• Source text:
____

John Shields (explorer)

Private John Shields (c1769–1809) was, at about 35 years old, the second oldest member of the Lewis and Clark Expedition and its oldest enlisted member.[1] Shields, born in Virginia's Shenandoah Valley, moved at about 14 years old to the wilderness of Tennessee, helped build and lived in a family fort that provided protection from Native Americans, traveled with Captain Meriwether Lewis, Second Lieutenant William Clark, and Native American Sacagawea to the Oregon Coast where he helped build Fort Clatsop, and then returned to St. Louis, Missouri. At the completion of this great adventure Shields hunted and trapped with the famous American pioneer Daniel Boone.

Route of the expedition

Early life

Shields was born about 1769 Virginia's Shenandoah Valley. He was born in what was then Augusta County, but is now Rockingham County, Virginia.[2] He was one of twelve children of Robert Shields and Nancy Stockton. Robert and Nancy Stockton Shields are known as the "Parents of the Ten Brothers." Richard, David and William were all elder siblings, followed by John himself, James, Joseph, Arnett, Ezekial (who did not survive his first year), Benjamin, Joshua and Robert. Jennet, the only daughter, married Joshua Tipton. Their son, John Tipton, became a brigadier general and later a US Senator for the state of Indiana. In about 1784 the Shields family moved from Virginia to what is now Sevier County, Tennessee, and settled on the south side of the French Broad River.[3] John and his brothers helped his parents to build Shields Fort, which is located where modern-day Pigeon Forge is, near where the Dollywood theme park currently stands. Some of the cabins found in Cades Cove near Pigeon Forge were also built by the Shields family.

____

• Exercises to complete:
1. Translate this sentence from the passage on John Shields into Spanish: "At the completion of this great adventure Shields hunted and trapped with the famous American pioneer Daniel Boone."
2. Rewrite the passage on John Shields from "Private John Shields" up to and including "pioneer Daniel Boone.", with "Oregon Coast" changed to "Pacific Coast".

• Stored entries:
____

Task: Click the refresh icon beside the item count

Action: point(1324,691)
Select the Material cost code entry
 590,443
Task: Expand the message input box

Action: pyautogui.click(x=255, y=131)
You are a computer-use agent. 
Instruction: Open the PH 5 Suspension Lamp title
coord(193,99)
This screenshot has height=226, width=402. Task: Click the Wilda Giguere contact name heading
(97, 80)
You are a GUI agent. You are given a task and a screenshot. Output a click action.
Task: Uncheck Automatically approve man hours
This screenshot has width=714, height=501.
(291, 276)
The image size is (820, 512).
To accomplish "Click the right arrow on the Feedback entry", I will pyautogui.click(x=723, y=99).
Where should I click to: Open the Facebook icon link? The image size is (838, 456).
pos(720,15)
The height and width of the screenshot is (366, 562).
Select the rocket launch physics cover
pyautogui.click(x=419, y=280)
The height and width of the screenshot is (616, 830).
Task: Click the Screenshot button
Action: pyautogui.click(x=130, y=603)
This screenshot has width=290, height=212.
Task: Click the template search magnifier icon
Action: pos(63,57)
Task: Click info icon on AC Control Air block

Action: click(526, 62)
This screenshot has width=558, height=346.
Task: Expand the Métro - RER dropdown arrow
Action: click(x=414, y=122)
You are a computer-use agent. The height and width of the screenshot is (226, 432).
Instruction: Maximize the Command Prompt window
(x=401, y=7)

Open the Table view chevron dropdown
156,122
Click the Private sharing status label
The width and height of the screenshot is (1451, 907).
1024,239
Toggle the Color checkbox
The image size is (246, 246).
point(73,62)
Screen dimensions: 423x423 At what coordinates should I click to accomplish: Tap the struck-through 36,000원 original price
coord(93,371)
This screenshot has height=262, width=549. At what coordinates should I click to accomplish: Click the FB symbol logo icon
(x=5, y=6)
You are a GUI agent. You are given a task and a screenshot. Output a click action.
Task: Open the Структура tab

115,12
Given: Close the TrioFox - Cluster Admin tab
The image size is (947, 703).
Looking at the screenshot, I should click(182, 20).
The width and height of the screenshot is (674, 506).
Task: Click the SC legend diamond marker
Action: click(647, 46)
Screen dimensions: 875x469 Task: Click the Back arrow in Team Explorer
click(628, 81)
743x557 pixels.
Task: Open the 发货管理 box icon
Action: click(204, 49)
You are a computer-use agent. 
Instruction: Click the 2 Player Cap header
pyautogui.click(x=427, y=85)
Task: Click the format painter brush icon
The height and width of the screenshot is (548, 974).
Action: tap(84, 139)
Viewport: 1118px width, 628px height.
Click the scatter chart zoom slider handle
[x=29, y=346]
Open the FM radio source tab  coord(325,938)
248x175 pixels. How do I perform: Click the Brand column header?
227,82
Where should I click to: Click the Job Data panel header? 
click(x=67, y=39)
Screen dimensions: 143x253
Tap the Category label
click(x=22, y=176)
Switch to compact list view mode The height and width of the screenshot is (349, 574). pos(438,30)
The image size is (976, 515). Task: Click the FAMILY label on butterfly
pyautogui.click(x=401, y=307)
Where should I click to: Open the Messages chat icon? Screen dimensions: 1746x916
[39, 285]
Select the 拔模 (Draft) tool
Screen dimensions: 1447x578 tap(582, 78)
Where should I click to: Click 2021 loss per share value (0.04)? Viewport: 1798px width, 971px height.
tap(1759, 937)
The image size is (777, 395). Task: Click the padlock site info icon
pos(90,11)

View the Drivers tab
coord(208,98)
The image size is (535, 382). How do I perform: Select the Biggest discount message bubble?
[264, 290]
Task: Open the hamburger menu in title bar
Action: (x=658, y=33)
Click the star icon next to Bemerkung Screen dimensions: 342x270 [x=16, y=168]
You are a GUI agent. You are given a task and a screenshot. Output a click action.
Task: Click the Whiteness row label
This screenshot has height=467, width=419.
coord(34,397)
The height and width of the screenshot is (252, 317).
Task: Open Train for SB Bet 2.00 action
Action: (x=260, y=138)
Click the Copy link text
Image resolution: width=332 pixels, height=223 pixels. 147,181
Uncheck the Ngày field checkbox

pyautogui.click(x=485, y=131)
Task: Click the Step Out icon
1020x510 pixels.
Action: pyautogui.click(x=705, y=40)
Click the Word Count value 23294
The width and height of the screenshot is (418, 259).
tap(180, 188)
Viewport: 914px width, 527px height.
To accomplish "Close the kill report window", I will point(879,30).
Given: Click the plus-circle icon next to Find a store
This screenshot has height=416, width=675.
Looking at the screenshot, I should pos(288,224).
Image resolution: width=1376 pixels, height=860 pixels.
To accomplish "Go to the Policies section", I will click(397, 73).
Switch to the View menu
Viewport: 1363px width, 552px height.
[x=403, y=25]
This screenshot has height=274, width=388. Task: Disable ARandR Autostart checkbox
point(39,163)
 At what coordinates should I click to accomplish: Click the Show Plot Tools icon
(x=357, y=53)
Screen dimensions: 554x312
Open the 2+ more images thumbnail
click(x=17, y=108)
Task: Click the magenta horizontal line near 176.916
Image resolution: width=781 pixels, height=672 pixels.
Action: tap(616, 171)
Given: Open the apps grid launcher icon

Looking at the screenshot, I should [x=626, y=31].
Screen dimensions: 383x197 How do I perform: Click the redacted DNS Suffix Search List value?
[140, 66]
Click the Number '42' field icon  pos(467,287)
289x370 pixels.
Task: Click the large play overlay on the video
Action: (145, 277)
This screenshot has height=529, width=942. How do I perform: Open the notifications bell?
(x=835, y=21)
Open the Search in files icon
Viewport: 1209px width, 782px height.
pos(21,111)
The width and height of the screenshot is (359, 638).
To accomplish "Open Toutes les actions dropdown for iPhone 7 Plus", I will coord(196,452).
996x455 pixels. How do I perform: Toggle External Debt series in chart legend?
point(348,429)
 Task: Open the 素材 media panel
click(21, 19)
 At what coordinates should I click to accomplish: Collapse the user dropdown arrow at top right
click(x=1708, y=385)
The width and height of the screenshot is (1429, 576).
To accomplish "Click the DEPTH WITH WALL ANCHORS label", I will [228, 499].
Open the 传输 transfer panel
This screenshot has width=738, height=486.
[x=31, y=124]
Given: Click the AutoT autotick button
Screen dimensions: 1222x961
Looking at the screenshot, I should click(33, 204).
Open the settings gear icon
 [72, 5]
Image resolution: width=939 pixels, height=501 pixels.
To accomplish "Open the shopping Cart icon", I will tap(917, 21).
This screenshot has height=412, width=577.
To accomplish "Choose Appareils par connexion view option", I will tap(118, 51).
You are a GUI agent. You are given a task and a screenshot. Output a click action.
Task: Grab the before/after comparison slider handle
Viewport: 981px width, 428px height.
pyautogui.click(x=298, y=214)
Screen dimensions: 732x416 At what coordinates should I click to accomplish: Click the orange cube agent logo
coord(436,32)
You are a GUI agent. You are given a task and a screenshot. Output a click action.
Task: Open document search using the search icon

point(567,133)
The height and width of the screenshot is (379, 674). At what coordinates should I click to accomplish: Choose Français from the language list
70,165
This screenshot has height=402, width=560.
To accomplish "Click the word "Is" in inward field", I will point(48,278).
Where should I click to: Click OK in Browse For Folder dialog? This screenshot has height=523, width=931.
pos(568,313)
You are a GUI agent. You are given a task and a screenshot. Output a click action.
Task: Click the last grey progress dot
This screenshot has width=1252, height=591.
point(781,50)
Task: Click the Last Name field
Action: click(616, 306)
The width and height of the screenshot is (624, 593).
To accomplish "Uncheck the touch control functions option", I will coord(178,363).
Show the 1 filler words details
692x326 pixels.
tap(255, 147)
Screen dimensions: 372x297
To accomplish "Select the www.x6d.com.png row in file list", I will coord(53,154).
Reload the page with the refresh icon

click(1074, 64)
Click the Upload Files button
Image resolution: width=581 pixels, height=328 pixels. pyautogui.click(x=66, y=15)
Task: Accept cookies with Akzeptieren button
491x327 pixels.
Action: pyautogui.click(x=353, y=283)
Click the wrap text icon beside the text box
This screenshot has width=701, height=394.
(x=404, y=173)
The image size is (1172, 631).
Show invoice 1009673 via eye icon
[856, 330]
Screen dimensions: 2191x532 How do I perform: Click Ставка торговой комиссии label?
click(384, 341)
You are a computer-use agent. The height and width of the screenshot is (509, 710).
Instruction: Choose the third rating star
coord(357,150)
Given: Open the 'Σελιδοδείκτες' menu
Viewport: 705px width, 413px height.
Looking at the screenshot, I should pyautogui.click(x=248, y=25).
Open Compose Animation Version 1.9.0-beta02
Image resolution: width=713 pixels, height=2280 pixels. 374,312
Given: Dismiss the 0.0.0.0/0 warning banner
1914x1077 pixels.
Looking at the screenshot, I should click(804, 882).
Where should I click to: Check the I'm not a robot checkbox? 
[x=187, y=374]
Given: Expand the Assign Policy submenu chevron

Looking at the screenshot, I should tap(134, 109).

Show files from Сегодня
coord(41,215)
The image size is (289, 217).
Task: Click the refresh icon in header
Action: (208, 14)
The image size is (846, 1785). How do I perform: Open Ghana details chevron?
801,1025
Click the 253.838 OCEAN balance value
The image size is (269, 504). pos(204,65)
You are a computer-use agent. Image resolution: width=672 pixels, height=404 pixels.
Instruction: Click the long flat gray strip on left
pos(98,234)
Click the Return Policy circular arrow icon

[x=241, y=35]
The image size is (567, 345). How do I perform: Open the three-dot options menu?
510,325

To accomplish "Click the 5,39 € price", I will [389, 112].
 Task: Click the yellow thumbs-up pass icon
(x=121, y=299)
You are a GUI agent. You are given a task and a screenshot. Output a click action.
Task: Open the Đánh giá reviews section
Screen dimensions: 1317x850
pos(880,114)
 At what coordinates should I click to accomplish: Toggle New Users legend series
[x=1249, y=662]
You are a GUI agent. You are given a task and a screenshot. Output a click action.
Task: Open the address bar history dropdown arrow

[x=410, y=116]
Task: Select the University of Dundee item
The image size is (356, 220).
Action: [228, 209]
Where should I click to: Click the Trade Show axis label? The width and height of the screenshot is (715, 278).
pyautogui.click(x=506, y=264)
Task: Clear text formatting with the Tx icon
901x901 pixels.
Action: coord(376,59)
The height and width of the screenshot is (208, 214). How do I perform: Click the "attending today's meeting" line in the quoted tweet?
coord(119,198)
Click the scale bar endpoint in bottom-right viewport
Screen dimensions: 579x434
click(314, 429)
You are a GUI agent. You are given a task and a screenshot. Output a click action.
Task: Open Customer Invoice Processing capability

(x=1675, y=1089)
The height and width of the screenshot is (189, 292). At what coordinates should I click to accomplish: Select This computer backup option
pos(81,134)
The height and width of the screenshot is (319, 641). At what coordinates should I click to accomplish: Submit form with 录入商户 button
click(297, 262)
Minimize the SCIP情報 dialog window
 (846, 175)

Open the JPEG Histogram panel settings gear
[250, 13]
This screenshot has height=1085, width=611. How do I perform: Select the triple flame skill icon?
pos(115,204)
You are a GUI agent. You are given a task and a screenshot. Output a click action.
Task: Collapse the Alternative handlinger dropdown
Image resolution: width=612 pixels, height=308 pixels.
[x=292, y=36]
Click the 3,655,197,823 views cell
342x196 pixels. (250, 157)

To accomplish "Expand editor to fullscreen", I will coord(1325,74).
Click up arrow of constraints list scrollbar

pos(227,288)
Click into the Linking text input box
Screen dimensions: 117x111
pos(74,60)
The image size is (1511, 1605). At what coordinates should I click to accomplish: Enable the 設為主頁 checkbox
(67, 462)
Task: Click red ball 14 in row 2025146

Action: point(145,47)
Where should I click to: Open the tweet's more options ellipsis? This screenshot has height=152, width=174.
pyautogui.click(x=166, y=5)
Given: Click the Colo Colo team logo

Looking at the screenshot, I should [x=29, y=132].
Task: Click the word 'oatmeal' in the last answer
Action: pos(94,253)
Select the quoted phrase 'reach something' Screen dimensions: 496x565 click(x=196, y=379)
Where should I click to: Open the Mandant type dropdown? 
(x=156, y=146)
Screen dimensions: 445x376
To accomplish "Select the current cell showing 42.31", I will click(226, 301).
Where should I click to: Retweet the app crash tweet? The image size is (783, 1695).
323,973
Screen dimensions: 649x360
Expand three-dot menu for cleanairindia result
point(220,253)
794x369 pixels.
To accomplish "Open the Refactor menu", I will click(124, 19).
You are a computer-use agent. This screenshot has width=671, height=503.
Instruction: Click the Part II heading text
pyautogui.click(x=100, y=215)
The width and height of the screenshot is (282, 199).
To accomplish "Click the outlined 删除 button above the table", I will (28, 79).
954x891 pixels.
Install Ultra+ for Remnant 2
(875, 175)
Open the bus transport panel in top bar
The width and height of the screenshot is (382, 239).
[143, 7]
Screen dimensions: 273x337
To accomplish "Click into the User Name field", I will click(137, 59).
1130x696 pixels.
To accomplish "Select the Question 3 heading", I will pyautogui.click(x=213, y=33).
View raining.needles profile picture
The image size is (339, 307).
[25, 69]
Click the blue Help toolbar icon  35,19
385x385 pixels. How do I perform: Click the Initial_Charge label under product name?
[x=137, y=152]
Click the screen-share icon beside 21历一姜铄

____

• Solutions per task:
1. Al concluir esta gran aventura, Shields cazó y trampeó con el famoso pionero estadounidense Daniel Boone.

2.
Private John Shields (c1769–1809) was, at about 35 years old, the second oldest member of the Lewis and Clark Expedition and its oldest enlisted member.[1] Shields, born in Virginia's Shenandoah Valley, moved at about 14 years old to the wilderness of Tennessee, helped build and lived in a family fort that provided protection from Native Americans, traveled with Captain Meriwether Lewis, Second Lieutenant William Clark, and Native American Sacagawea to the Pacific Coast where he helped build Fort Clatsop, and then returned to St. Louis, Missouri. At the completion of this great adventure Shields hunted and trapped with the famous American pioneer Daniel Boone.